I hate articles like this that make owning anything outside of a cat or dog a big risk to you or the animal, dangerous, unfair, etc.


----------



## Danielle Harrington (Sep 30, 2013)

uggg! my little guy totally goes on walks with me! and plays, cuddles, etc. this article seems to have the facts very very wrong.


----------



## DasIgelPoggie (Oct 21, 2010)

I have very little respect for Animal Planet anymore, since they continually endanger animals and promote misinformation for the sake of entertainment. The fact that ABC went to a reality TV personality (that regularly endangers the animals he works with) instead of an actual expert (like say, a representative of the Hedgehog Welfare Society) is just plain bad journalism-- whether it's because they are too lazy to do the actual research or they wanted to sensationalize the subject makes no difference there.
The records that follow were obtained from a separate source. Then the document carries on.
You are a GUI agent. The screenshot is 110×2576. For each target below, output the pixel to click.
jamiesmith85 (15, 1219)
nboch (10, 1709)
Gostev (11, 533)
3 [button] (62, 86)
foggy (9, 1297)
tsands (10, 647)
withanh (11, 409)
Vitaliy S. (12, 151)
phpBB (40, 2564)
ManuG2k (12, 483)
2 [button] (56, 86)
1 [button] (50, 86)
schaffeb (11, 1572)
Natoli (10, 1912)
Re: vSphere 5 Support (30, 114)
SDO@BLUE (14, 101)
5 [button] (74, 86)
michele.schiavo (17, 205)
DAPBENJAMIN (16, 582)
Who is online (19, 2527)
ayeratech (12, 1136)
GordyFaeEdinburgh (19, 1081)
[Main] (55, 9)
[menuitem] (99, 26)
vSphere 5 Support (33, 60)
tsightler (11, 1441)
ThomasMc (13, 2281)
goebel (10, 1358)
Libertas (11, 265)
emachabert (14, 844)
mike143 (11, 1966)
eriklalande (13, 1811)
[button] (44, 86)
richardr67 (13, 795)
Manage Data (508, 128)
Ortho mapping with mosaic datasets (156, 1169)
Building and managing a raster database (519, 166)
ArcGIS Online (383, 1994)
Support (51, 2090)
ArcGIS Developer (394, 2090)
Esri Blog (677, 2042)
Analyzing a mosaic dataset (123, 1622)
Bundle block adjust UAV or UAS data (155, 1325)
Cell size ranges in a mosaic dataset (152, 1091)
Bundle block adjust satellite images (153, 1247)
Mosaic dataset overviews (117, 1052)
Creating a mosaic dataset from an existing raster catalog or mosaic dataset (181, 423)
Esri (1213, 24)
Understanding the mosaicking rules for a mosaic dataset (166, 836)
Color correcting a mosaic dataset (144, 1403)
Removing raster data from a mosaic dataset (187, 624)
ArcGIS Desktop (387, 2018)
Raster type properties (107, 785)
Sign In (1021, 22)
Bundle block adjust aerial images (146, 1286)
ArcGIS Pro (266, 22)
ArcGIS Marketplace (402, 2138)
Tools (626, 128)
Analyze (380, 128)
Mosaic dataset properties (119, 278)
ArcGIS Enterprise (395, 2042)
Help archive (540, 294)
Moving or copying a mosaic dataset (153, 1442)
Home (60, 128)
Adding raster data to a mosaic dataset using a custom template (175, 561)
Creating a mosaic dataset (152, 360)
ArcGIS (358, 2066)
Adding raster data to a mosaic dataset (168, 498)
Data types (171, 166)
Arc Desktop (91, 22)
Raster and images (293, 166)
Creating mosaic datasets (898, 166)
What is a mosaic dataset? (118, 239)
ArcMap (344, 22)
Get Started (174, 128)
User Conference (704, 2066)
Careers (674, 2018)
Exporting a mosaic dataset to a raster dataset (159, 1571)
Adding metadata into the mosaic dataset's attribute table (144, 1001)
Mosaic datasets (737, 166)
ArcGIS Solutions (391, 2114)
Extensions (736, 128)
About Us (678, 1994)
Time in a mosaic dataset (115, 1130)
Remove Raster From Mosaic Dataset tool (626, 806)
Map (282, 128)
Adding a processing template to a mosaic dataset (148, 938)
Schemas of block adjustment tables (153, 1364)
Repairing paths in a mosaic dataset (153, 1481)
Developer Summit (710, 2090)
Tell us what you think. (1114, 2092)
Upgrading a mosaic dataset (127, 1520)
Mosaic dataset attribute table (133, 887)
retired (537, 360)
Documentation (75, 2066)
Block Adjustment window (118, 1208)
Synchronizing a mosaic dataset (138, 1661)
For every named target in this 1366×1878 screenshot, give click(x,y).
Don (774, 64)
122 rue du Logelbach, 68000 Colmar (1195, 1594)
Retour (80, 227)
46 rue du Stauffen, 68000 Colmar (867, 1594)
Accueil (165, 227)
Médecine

I agree that the impulse pet buyers have no place owning a hedgehog, or any other animal for that matter, but just because he has not done his research and does not see the appeal does not mean he has any right to encourage a ban or even to talk down to those of us who love and properly care for our pets. I have such disdain for Mr. Salmoni and ABC's shoddy research and irresponsible journalism.


----------



## shmurciakova (Sep 7, 2008)

Fortunately, the one good thing about this article is that it does not promote hedgehogs as being some great pet that everyone should just run out and get. It actually discourages owning hedgehogs I think….


----------



## The_Senator (Dec 31, 2013)

This made me sad. Though I do think shmurciakova points out the one bright spot.


----------



## MomLady (Aug 14, 2010)

Yes, Animal Planet who brought you the show on Mermaids as if THEY were real.

They should go back to looking for Bigfoot.

Lest they forget, they featured hedgehogs as cheerleaders in last year's Puppy Bowl and also on an episode of Too Cute.

<sigh of disgust!>

ML


----------



## MeowHype (Jan 29, 2014)

Can we write to ABC about this? has anyone yet?


----------